C’était la gloire, Anselme Bardin inscrivait son nom parmi les rois du cycle.

Royauté dont il était fier et à laquelle il s’attacha dès l’abord avec un orgueil presque maladif. Il se crut le champion définitif, l’athlète exceptionnel, sans rival.

Sa femme, Juliette, autant par conviction que par amour — car elle l’aimait beaucoup — l’entretenait dans cet état d’esprit. Pour eux l’avenir n’était qu’une suite de triomphes, la conquête de la fortune, une sorte de souveraineté sportive et incontestée.
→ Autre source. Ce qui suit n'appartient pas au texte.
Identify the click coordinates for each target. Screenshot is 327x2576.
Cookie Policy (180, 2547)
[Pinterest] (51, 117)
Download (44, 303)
Et voilà qu’en octobre un jeune Bordelais qui avait acquis dans le Sud-Ouest une grande réputation, Michel Laborde, vint disputer à Paris la Coupe d’Automne.

Il gagna sa série. Il gagna sa demi-finale. Dans la finale, à trois cents mètres du but, il attaquait hardiment Anselme Bardin.

On crut un moment que celui que l’on nommait déjà le coureur national allait être distancé. En tout cas, sa victoire fut difficile, pour les uns même douteuse.

Anselme Bardin avait un rival.

Huit jours après, dans un match avec Laborde, il était battu.

Il prit sa revanche la semaine suivante, mais perdit la belle le jour de la Toussaint.